The survey from Allianz Your Cover also revealed that 83% of the population have at least one bad night’s sleep a week and worryingly, 43% admit they are getting less than the recommended seven to eight hours sleep a night.
The most common reasons people gave for the cause of their bad night’s sleep were:
• Being unable to switch off from the day’s events (36%)
• Worries about work (25%)
• Feeling Stressed (23%)
• Noise outside (19%)
• Being woken by children (17%)
Despite more than half of the people surveyed agreeing that a driver is a danger to themselves and to others if they continue driving whilst feeling drowsy, only one third of drivers said they would stop and take a break when they began to feel tired.

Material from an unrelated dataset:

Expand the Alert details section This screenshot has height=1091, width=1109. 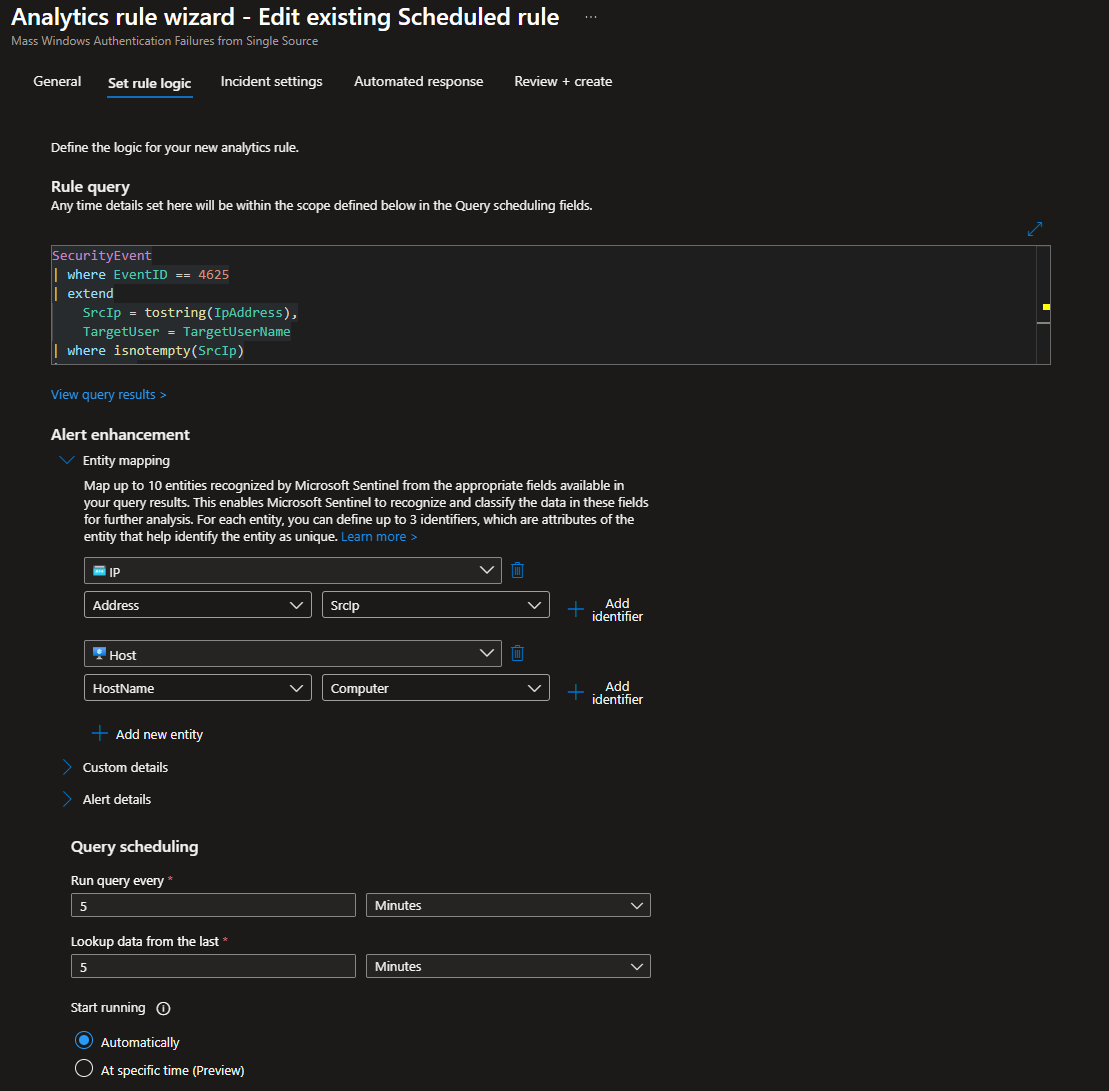click(67, 799)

Rather than take a break, 56% of people said that they choose to open the windows and 32% will turn their music up to loud in order to wake themselves up.
The research also found that nearly one in five drivers either take no steps at all to ward off drowsiness or they simply drive faster to get home more quickly.

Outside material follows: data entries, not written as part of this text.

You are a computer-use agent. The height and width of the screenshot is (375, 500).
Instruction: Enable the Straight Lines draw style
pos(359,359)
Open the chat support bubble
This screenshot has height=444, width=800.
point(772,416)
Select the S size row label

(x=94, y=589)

Jon Lott, head of direct, Allianz Your Cover, said "People push themselves on a daily basis to keep up with the demands of modern life, but it’s important that they are fit to drive at all times.

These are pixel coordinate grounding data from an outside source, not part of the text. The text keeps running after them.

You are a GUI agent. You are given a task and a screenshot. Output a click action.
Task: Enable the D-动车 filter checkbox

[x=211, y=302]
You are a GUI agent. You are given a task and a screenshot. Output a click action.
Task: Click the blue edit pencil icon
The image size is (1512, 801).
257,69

"On long journeys, taking regular and short breaks of at least 15 minutes, will improve concentration and the ability to react quickly which could prevent an accident occurring.
“Opening the windows or turning up the music may seem effective, but they are only a very short-term solution."
Other survey findings revealed that:
A shocking 15% of 18-24 year olds admitted that they have had an accident as a result of being very tired or drowsy behind the wheel compared to 2% of 45-54 year olds.
Londoners are more likely to fall asleep behind the wheel with 9% admitting they have done so in the past, compared to 1% in the South West region.
People who work in transport and distribution are the most likely to experience feeling drowsy behind the wheel (32%) compared to 10% of people who work in voluntary sector.
Lott added: "Worryingly, people seem more concerned with getting to where they need to be as quickly as possible and ignoring the dangers tiredness brings.
“Drivers are in control of a potentially lethal weapon and they must do all they can to avoid having an accident."
Dr Irshaad Ebrahim, medical director at The London Sleep Centre, said: "This research has highlighted a widely under-recognised cause of road fatalities, and the links between the stressful 24/7 lifestyle that we have become accustomed to and driver fatigue.
“The demands placed on time, both occupational and social, seem to have led to an increase in sleep disorders, which in turn leads to excessive sleepiness with potentially fatal consequences.
"Of further importance is the impact of underlying and undiagnosed sleep disorders. Whilst self-induced sleep deprivation may account for the majority of sleepy drivers in the younger age groups, we are seeing a rise in Obstructive Sleep Apnoea (OSA) and other medical causes of a disrupted night-time which can cause driver sleepiness.
“Excessive sleepiness due to OSA may be responsible for up to 30% of sleepy driver accidents and fatalities. It is vital for people to seek advice from a sleep expert if they are suffering from such conditions."